An aspect we did not cover in this work is how to assess the difficulty of an annotation task. One approach is to map the complexity, hence the effort, of the task to the difficulty. On the other hand, even a less complex task can be of greater effort than a complex task if the data contains a lot of ambiguousness. Future work can analyze this problem thoroughly. It might also be helpful to follow a more thorough approach of user research that considers psychological aspects, possibly even personality types, and aims for a deeper user analysis. Generally, it can be interesting for other projects to regard other taxonomies of player types and to perform detailed psychological user research. Besides, we did not evaluate our approach over a long period (over several months), which is especially necessary when a narrative is included which is an element that evolves.
During our research, we found a variety of different taxonomies for gamification. We also noticed that not all terms are used consistently by different sources, for example, the terms Game Mechanics and Game Elements. Besides, many approaches to distinguish player types exist, which is why we chose to stick with the basic player type taxonomy by . Researchers with a similar purpose should keep in mind that gamification is perceived with skepticism and concerns by some users as the underlying idea is the manipulation of user behavior. For the prevention of a negative impression, it is recommended to include the users in the design process by asking for their opinions and their general game affinity. We strongly discourage any destructive intentions when using gamification, for example, aiming for surveillance of the staff or a highly competitive environment in the company. Related work also frequently mentions the importance of transparency and disclosure concerning the game tool.

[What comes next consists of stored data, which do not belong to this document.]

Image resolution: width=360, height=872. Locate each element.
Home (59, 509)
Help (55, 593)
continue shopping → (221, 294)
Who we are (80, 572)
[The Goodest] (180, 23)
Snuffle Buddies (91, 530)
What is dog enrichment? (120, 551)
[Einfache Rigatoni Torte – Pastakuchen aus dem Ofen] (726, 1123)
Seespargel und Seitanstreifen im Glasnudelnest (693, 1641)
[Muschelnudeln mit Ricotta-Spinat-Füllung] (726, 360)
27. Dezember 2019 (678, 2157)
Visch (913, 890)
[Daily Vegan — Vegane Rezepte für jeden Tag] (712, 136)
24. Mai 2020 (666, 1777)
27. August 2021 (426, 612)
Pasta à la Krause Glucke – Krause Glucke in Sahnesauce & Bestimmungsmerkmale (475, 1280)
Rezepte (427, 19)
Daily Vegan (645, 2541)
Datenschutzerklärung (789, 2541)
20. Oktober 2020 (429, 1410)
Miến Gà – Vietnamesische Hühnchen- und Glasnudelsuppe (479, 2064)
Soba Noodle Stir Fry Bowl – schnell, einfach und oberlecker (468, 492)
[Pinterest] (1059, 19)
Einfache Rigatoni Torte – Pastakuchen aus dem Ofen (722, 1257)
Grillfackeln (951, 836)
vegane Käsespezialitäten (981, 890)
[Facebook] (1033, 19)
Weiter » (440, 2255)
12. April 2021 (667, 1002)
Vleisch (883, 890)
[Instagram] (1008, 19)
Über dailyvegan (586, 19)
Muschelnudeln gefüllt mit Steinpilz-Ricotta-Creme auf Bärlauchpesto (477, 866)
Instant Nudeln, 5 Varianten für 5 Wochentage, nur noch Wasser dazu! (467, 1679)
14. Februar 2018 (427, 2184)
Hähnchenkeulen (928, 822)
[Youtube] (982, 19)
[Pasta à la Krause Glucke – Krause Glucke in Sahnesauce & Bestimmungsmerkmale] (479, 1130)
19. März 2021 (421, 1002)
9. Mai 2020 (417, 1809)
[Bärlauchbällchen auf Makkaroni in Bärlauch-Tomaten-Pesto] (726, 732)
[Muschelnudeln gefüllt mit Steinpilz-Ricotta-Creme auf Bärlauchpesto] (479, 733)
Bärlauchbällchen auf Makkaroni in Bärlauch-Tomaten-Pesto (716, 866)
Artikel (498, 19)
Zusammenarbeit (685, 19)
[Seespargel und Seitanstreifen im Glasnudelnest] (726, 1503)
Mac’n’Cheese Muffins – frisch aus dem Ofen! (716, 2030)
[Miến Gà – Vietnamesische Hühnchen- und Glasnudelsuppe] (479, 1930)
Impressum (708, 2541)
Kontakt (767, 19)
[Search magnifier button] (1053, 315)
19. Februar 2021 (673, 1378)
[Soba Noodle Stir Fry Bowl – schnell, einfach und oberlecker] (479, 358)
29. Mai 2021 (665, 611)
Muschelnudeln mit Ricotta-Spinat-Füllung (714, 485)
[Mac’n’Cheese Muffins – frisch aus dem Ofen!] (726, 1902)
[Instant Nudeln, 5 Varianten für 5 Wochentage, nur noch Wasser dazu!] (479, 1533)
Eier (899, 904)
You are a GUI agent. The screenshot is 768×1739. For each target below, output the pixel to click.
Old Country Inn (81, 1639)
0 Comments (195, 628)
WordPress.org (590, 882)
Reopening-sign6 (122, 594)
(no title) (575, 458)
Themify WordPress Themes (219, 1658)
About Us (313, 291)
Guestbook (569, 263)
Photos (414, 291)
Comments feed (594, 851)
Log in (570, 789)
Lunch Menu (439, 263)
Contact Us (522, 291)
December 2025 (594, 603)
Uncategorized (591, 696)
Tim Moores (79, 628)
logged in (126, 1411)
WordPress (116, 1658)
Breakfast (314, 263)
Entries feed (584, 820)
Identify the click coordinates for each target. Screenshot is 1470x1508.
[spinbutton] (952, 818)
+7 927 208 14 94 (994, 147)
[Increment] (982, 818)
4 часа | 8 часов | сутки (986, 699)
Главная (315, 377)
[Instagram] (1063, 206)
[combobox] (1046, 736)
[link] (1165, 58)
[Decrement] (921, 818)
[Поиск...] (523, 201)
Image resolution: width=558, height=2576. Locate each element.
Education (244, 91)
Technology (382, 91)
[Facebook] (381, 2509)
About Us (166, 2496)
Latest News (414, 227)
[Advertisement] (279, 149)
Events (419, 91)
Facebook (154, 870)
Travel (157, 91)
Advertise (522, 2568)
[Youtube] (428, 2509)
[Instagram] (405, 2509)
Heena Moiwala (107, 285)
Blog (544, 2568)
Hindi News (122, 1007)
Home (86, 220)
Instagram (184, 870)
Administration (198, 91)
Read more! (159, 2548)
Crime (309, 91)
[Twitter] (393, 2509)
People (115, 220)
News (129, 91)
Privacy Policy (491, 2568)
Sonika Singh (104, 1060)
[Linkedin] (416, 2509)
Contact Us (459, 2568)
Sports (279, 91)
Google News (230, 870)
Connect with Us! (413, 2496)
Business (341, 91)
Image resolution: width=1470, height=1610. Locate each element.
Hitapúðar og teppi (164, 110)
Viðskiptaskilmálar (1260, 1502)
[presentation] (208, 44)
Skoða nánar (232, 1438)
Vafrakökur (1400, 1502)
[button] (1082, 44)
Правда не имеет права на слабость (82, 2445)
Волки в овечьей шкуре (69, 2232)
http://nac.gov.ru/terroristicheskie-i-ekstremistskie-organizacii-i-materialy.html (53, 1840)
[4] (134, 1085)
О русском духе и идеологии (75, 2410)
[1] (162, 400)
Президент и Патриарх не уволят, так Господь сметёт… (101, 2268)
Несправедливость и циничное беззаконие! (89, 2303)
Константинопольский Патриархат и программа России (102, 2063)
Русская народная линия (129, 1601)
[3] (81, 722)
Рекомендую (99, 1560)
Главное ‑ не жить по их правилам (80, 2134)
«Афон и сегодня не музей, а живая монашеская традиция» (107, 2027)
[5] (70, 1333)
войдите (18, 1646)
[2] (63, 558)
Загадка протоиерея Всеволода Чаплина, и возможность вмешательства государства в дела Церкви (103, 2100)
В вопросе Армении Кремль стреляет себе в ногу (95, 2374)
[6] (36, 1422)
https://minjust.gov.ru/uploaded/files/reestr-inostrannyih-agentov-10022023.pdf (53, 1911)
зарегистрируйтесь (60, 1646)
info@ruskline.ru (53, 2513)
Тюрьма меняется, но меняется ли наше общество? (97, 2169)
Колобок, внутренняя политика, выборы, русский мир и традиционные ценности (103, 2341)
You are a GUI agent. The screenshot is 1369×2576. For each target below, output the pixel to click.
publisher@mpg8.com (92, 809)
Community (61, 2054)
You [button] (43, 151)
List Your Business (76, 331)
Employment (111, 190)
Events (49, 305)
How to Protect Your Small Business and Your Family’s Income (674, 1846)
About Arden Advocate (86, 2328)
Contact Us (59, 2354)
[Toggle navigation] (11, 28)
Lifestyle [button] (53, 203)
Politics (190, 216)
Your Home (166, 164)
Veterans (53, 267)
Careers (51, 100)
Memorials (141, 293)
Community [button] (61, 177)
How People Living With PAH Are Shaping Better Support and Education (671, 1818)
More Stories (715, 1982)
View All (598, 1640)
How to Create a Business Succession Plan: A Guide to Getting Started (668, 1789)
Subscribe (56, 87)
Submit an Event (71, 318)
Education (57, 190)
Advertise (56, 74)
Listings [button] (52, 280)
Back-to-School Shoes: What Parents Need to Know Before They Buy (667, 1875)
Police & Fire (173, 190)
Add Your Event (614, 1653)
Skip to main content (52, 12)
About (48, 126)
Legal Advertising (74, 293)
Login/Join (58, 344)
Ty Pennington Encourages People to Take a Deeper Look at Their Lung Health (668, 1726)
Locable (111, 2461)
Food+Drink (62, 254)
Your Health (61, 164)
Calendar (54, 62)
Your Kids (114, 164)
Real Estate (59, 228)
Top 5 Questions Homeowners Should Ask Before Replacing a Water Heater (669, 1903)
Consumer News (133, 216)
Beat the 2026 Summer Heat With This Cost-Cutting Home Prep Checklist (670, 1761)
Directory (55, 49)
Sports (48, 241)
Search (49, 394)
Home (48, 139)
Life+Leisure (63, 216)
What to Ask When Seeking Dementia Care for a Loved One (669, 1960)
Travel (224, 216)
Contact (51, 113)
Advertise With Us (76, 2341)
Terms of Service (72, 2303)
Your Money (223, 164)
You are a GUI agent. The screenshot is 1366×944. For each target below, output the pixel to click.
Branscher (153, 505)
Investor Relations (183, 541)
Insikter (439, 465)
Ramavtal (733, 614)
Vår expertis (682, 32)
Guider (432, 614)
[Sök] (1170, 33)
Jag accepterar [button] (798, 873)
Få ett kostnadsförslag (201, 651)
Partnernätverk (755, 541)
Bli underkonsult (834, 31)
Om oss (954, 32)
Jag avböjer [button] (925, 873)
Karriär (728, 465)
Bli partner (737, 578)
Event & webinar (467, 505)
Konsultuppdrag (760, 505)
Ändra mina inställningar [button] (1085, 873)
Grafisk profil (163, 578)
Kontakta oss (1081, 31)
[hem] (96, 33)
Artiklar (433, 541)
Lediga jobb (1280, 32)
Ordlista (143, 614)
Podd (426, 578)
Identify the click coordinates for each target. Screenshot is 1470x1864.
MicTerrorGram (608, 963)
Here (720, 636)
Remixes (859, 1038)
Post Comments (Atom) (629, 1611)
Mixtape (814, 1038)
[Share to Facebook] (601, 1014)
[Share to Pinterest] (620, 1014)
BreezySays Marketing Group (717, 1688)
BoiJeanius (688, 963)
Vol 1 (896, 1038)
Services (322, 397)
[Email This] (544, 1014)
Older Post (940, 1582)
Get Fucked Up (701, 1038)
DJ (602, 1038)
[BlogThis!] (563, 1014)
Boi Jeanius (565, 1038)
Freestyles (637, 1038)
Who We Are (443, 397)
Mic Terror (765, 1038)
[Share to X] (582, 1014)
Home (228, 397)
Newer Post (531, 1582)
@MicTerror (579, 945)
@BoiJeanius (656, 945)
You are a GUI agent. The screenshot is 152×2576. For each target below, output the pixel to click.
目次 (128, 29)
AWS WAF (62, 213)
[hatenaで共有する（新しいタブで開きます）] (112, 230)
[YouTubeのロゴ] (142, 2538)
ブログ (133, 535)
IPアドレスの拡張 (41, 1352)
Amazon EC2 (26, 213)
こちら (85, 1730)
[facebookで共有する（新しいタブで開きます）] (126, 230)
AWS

One possible way to encourage trust is by giving the users access to information on the reasons for the use of game elements and not leaving them with a wrong feeling of being observed or put under pressure by a gamified tool.
Funding source: Bundesministerium für Bildung und Forschung
Award Identifier / Grant number: 16SV8396
Funding statement: This work was partially funded by the German Research Foundation (DFG) as part of Germany’s Excellence Strategy – EXC 2050/1 – Project ID 390696704 – Cluster of Excellence “Centre for Tactile Internet with Human-in-the-Loop” (CeTI) of Technische Universität Dresden, and by DFG grant 389792660 as part of TRR 248 (see https://perspicuous-computing.science). Additionally, the work at AI4BD was funded by the Federal Ministry of Education and Research (BMBF) and the research project PANDIA (grant number 16SV8396).
About the authors
Sarah Alaghbari graduated in Media Computer Science at TU Dresden. As a student assistant at the chair of information and communication business management as well as the media center of TU Dresden, she discovered her interests for the concept of gamification and user interface design. Her Master’s thesis covered the use of gamification elements for machine learning use-cases. Since 2020, she has been working at AI4BD GmbH as a software engineer and designer.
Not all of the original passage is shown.